Одинъ разъ это было на участкѣ Одесса — Кіевъ, другой разъ — на Варшавской желѣзной дорогѣ, третій разъ — на Николаевской. Случалось и получать не менѣе откровенныя предложенія отъ поѣздной прислуги: не угодно ли, молъ? — въ сосѣднемъ вагонѣ имѣется подходящій товарецъ, a мы рады стараться!.. Особенно, когда ѣдешь на дальнее разстояніе. Сибирскіе курьерскіе поѣзда проституированы до такого дѣловитаго постоянства, что промышляющія собою пассажирки являются, мало сказатъ, обычнымъ, — почти обязательнымъ придаткомъ къ прочимъ удобствамъ передвиженія. Гдѣ мѣняется бригада, тамъ мѣняются и кочующія проститутки. Сибирь — районъ частыхъ фамильныхъ передвиженій; чиновники, промышленники, достаточные люди изъ политическихъ ссыльныхъ, то и дѣло направляются къ пунктамъ своихъ назначеній или перемѣщеній цѣлымъ домомъ, съ дѣтьми, съ прислугою. Я. самъ испыталъ восторгъ такого странствія, и одною изъ непріятнѣйшихъ подробностей его вспоминаю — постоянную необходимость ограждать няньку и горничную, — хотя обѣ блистали гораздо болѣе честностью и добрыми нравами, чѣмъ красотою, — отъ охоты на нихъ чуть не всѣхъ мужчинъ въ поѣздѣ. И посредниками все время являлись кондуктора, истопники и пр.
— Помилуйте! — сказалъ мнѣ проводникъ поѣзда, когда я выразилъ ему нѣкоторое недоумѣніе по поводу подобнаго бѣснованія. — Онѣ у васъ — дуры какія-то. Недотроги, точно принцессы. Впервые такихъ вижу. Вѣдь это для ихней сестры — золотое дно. Иная, за девять дней пути, такъ оперяется, что въ Иркутскъ пріѣзжаетъ богаче своихъ господъ.

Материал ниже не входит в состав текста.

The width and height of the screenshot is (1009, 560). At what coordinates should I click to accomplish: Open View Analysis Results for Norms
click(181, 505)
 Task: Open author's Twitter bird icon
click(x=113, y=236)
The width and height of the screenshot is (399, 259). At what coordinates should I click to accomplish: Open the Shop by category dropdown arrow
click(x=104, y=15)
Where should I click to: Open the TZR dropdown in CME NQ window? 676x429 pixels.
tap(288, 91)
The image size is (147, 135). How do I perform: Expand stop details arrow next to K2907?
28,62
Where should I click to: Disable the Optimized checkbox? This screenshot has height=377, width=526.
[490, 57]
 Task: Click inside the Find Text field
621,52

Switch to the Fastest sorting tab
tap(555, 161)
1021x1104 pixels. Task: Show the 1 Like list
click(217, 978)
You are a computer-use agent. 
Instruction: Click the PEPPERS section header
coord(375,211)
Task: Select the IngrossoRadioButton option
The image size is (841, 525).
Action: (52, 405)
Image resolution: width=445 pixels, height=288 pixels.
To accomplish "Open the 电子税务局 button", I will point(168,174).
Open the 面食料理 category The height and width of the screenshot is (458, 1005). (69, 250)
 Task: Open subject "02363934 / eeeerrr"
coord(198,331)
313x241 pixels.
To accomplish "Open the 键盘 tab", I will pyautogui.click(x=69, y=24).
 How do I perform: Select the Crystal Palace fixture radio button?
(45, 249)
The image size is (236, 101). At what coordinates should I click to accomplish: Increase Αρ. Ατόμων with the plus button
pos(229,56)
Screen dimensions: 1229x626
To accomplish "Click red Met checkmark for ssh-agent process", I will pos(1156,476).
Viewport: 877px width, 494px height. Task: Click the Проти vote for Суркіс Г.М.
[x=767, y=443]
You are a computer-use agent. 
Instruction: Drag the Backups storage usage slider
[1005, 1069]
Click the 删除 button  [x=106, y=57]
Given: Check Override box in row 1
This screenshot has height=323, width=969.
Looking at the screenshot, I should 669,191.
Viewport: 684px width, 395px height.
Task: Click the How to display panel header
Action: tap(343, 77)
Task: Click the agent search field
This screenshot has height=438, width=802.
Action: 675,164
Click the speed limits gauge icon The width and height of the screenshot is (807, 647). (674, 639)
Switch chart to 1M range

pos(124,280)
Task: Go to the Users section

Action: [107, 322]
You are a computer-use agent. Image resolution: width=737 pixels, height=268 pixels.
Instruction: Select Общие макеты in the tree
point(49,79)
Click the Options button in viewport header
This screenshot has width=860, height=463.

Приблизительно то же самое разсказывали мнѣ многіе одесситы о юго-западныхъ желѣзныхъ дорогахъ. При кондукторскомъ посредствѣ, къ услугамъ пассажировъ, не робѣющихъ предъ опасностями амурной случайности, всегда находится или въ поѣздѣ, или на станыіи отправленія «дама, потерявшая билетъ», «дама, y которой не достало денегъ на доплату», и тому подобныя, благовидно вуалированныя спеціалистки желѣзнодорожной проституціи. Ихъ берутъ, точно билеты въ кассѣ: одна работаетъ до Жмеринки, другая до Раздѣльной и т. д. Еще болѣе удивителъна Царскосельская желѣзная дорога. Несмотря на то, что все ея протяженіе — не болѣе, какъ на часъ времени, ея вокзалы въ Петербургѣ, Царскомъ Селѣ и Павловскѣ — настоящіе рынки шикарной проституціи, спеціально обслуживающіе офицерство конвоя и гвардейскихъ стоянокъ этого района. И мнѣ показывали модную знаменитость этихъ рынковъ, которая, — промышляя спеціально взвращеннымъ развратомъ, — что называется, не сходитъ съ поѣзда, неутомимо движется по рельсамъ между Питеромъ и Павловскомъ и обратно съ ранняго утра до поздней ночи. Замѣтьте при этомъ, что на Царскосельской желѣзной дорогѣ принлты только общіе вагоны, безъ какого бы то ни было подобія отдѣльныхъ купе! Такимъ ваработкомъ, говорятъ, положила начало своему благосостоянію особа, имя которой недавно усердно трепалось и молвою, и печатью по поводу нѣкотораго министерскаго процесса.